Palladium(II) and gold(I) complexes of a new O-functionalized N-heterocyclic carbene ligand: Synthesis, structures, and catalytic application

Synthetic and structural studies of Pd(II) and Au(I) complexes of a new O-functionalized N-heterocyclic carbene ligand, namely, 1-(o-methoxybenzyl)-3-tert-butylimidazol-2-ylidene, are reported. Specifically, the N-heterocyclic carbene precursor 1-(o-methoxybenzyl)-3-tert-butylimidazolium bromide (1a) was synthesized by the reaction of 2-methoxybenzyl bromide and tert-butylimidazole in 44% yield. The Au(I) and Pd(II) complexes [1-(o-methoxybenzyl)-3-tert-butylimidazol-2-ylidene]AuCl (1c) and [1-(o-methoxybenzyl)-3-tert-butylimidazol-2-ylidene](2)PdCl2 (1d) were prepared in 77% and 89% yields, respectively, by the commonly used silver carbene transfer route from the silver complex {[1-(o-methoxybenzyl)-3-tert-butylimidazol-2-ylidene](2)Ag}Br-+(-) (1b).

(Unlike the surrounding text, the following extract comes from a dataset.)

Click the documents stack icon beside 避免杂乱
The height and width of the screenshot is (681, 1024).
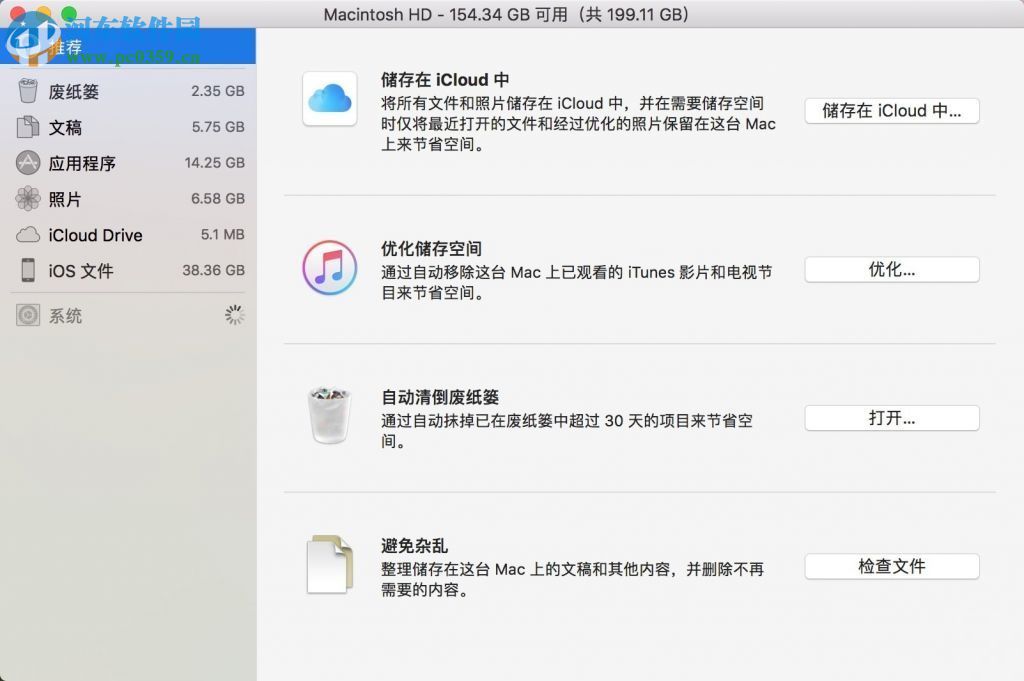[330, 566]
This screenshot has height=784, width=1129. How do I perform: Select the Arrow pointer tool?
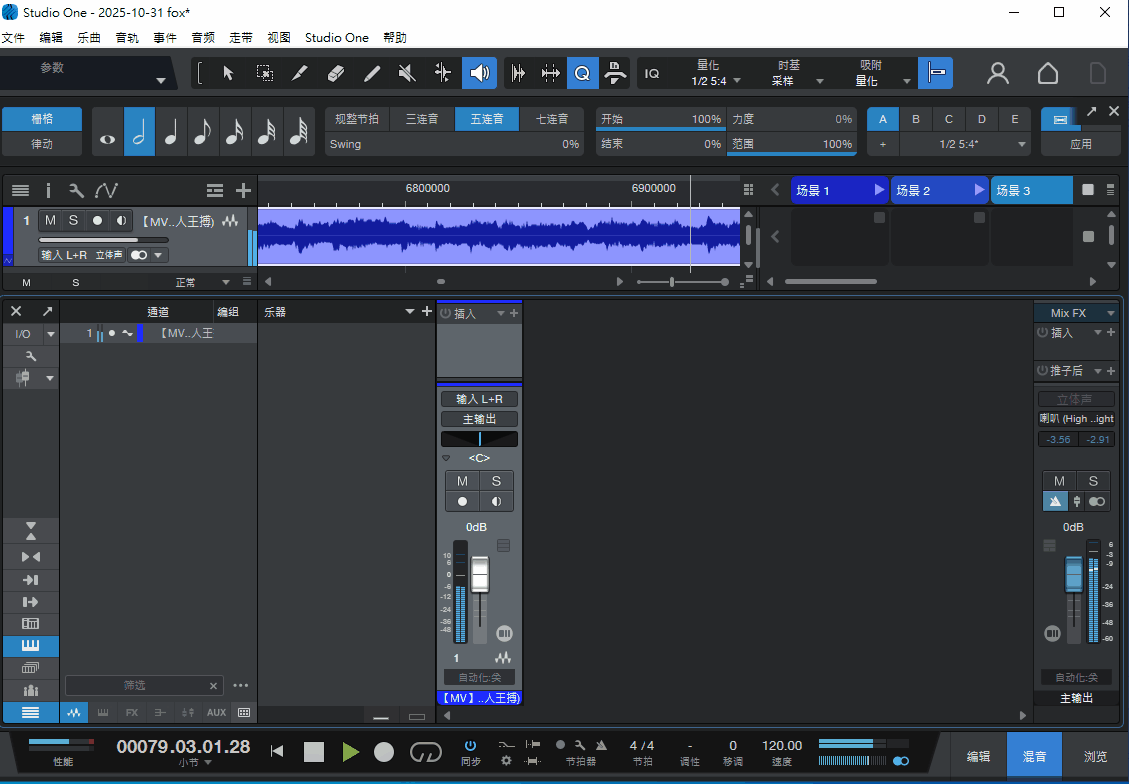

The silver complex 1b was in turn synthesized from the reaction of 1a with Ag2O. The molecular structures of the complexes 1c and 1d have been determined by X-ray diffraction studies, which revealed that the gold complex 1c possessed a linear geometry while the palladium complex 1d had a trans-square-planar geometry at their respective metal centers. The Pd(II) complex 1d was found to be an efficient catalyst for Suzuki-Miyaura type cross-coupling reactions of phenylboronic acid and aryl halides (ArX, X = Br, I) in high yields and turnover numbers (up to 109 600).